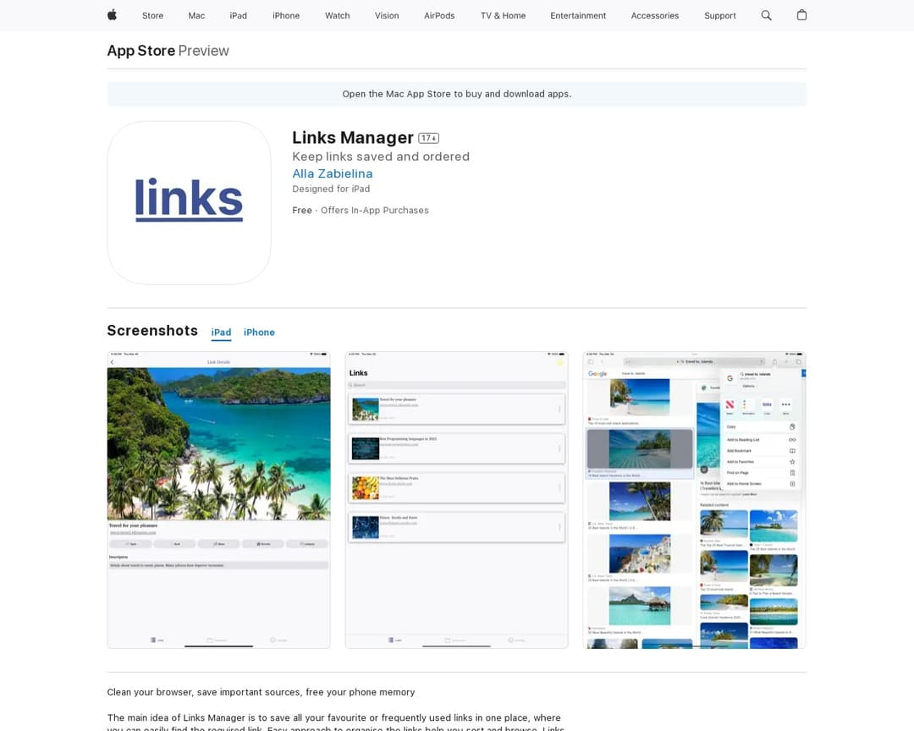This screenshot has height=731, width=914.
Task: Click the Links tab icon in the middle screenshot
Action: tap(389, 639)
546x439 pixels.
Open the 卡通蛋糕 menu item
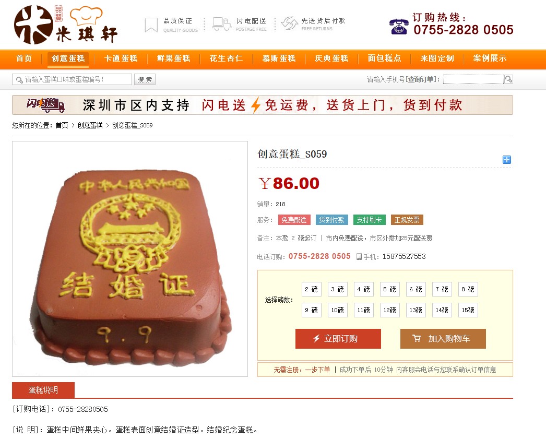tap(121, 58)
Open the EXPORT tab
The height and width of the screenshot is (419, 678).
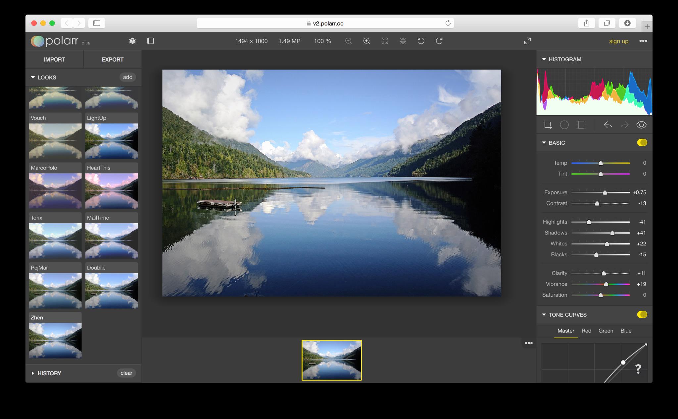point(113,60)
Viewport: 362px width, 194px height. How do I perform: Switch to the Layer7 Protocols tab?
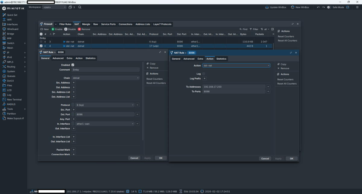click(x=162, y=24)
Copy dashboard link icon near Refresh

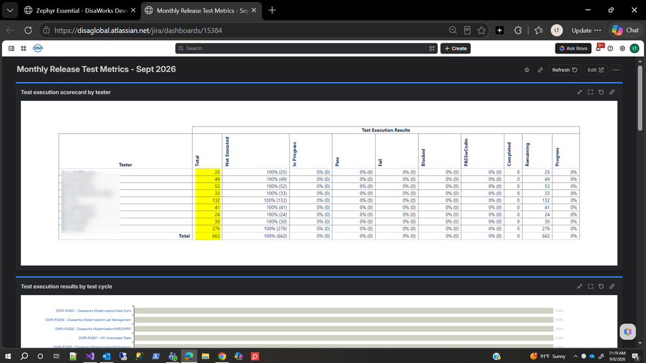point(540,70)
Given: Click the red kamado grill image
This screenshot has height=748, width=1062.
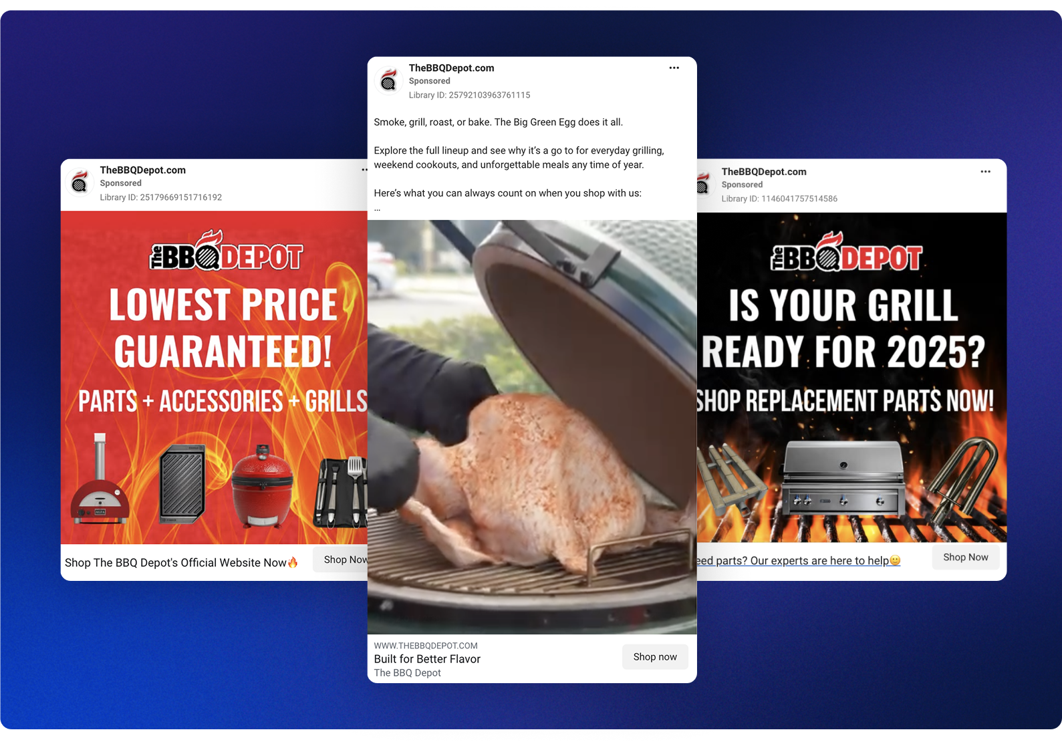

Work to complete
Take everything from the line containing "546x439 pixels." down through the end of the entries and write it out again with "screenshot" changed to "screen capture", leaving everything else the same and omitting the pictures.

In response
546x439 pixels.
Open the 卡通蛋糕 menu item
tap(121, 58)
Open the EXPORT tab
The height and width of the screen capture is (419, 678).
point(113,60)
Viewport: 362px width, 194px height. How do I perform: Switch to the Layer7 Protocols tab?
click(x=162, y=24)
Copy dashboard link icon near Refresh

point(540,70)
Given: Click the red kamado grill image
This screen capture has height=748, width=1062.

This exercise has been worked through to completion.